## Items on where targets appear
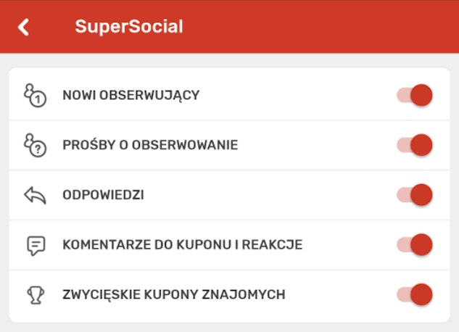The height and width of the screenshot is (332, 459).
Task: Select the Prośby o obserwowanie label
Action: tap(150, 145)
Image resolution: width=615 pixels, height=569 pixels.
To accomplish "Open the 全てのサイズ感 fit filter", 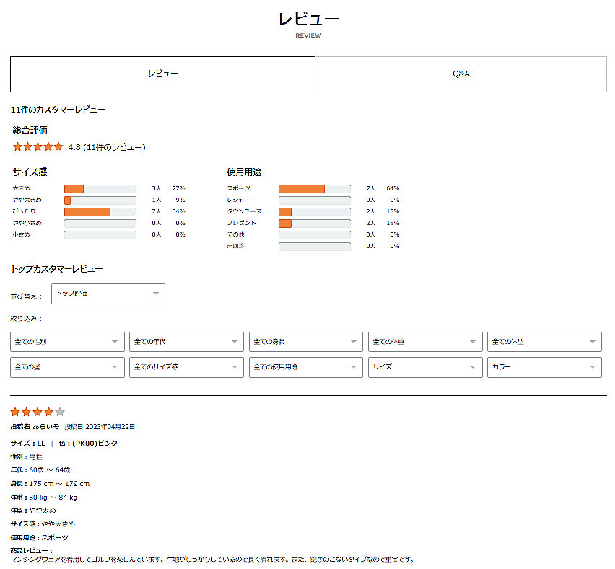I will tap(186, 367).
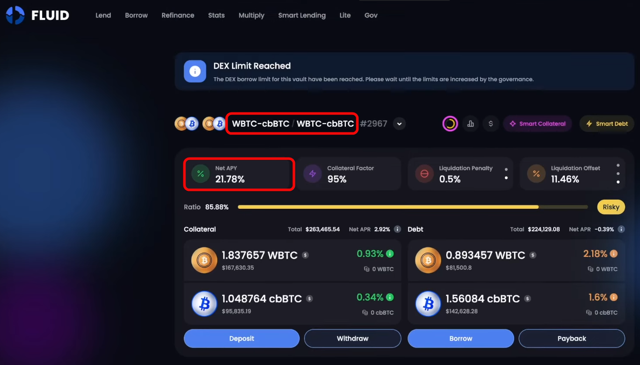Image resolution: width=640 pixels, height=365 pixels.
Task: Open the Smart Lending menu item
Action: point(302,15)
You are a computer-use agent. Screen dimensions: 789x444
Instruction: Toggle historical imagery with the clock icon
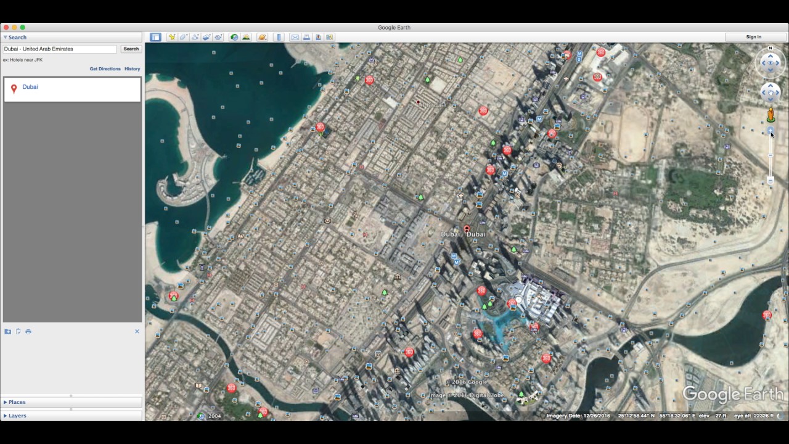(234, 37)
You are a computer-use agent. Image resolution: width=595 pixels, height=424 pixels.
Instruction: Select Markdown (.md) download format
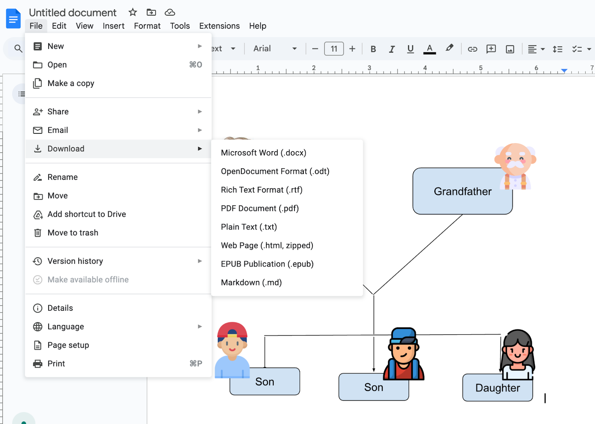pos(251,282)
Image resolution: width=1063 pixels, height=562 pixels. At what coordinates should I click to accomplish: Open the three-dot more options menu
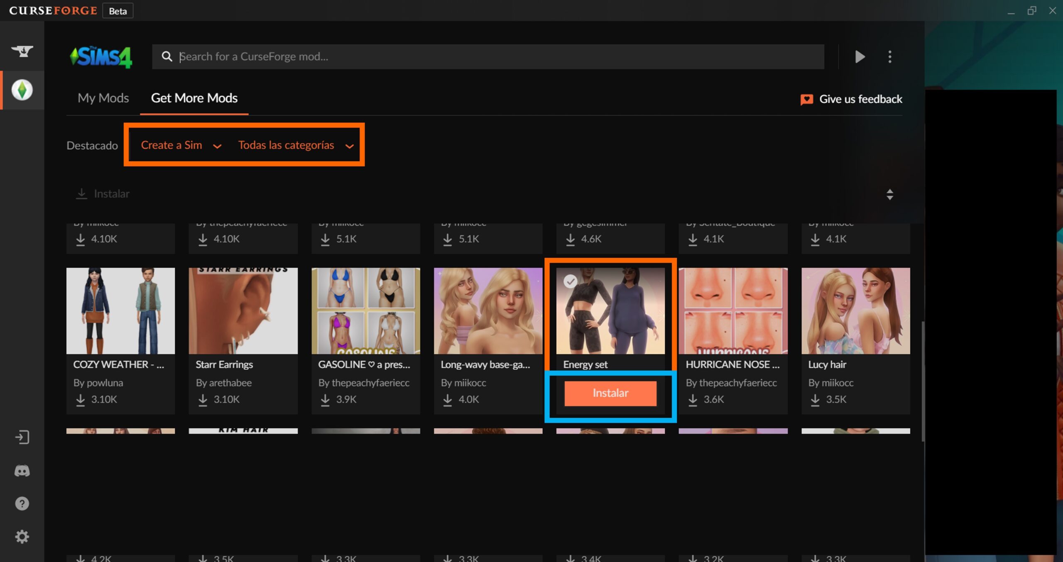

## WRITTEN INSTRUCTION
Update the part running from the line containing "You are a computer-use agent. Image" through the end of the items, replacing "Image resolution" with "Screen size" and leaving all else unchanged. Leave the pictures out of your answer.

## SOLUTION FOR THIS EXERCISE
You are a computer-use agent. Screen size: width=595 pixels, height=424 pixels.
Instruction: Select Markdown (.md) download format
pos(251,282)
Screen size: width=1063 pixels, height=562 pixels. At what coordinates should I click to accomplish: Open the three-dot more options menu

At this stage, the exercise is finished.